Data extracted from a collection
• • • • • • •
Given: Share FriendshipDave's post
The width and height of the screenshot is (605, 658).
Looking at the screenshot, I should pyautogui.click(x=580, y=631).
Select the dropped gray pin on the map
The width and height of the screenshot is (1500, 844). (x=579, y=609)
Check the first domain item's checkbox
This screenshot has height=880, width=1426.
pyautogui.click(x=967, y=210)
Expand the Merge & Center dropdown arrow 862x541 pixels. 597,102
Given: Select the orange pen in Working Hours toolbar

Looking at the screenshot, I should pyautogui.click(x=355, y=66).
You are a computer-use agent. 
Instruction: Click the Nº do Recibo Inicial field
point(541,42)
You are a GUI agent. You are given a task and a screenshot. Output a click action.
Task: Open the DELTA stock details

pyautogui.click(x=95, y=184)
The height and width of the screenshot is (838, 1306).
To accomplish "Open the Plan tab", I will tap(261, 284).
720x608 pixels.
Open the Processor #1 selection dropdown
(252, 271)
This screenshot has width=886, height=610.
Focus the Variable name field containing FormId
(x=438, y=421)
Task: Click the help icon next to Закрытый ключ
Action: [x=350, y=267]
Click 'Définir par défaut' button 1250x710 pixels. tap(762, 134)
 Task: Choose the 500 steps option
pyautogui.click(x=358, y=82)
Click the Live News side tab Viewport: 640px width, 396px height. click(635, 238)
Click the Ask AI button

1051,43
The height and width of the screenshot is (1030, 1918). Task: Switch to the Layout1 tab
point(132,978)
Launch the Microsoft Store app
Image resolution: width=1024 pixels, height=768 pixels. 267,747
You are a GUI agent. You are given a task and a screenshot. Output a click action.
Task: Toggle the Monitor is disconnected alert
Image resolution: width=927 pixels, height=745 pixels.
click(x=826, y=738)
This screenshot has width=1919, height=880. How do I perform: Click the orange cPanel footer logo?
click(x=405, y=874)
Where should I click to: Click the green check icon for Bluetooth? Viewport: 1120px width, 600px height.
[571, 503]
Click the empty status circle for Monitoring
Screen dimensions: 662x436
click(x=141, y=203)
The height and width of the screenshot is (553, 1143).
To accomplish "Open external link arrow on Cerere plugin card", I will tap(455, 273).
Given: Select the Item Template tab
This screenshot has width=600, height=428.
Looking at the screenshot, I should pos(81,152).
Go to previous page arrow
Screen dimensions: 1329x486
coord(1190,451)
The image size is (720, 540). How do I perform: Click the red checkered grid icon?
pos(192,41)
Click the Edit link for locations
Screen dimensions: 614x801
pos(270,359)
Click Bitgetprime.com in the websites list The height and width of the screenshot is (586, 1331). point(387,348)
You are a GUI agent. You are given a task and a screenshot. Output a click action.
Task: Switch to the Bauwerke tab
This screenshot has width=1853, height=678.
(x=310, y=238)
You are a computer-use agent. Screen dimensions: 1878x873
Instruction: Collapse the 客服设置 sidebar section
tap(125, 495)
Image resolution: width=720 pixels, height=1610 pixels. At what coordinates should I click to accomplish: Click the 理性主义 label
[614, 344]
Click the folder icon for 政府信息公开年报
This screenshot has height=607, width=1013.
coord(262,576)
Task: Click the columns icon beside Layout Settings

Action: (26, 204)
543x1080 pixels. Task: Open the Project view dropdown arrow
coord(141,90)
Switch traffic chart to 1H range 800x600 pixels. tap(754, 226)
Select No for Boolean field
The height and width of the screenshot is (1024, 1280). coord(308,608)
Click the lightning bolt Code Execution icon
• • • • • • •
Problem statement –
Exactly the lines from the one containing "Image resolution: width=720" through the final line of the records above are needed, copied word for word.

Reply –
Image resolution: width=720 pixels, height=1610 pixels. At what coordinates should I click to accomplish: Click the 理性主义 label
[614, 344]
Click the folder icon for 政府信息公开年报
This screenshot has height=607, width=1013.
coord(262,576)
Task: Click the columns icon beside Layout Settings

Action: (26, 204)
543x1080 pixels. Task: Open the Project view dropdown arrow
coord(141,90)
Switch traffic chart to 1H range 800x600 pixels. tap(754, 226)
Select No for Boolean field
The height and width of the screenshot is (1024, 1280). coord(308,608)
Click the lightning bolt Code Execution icon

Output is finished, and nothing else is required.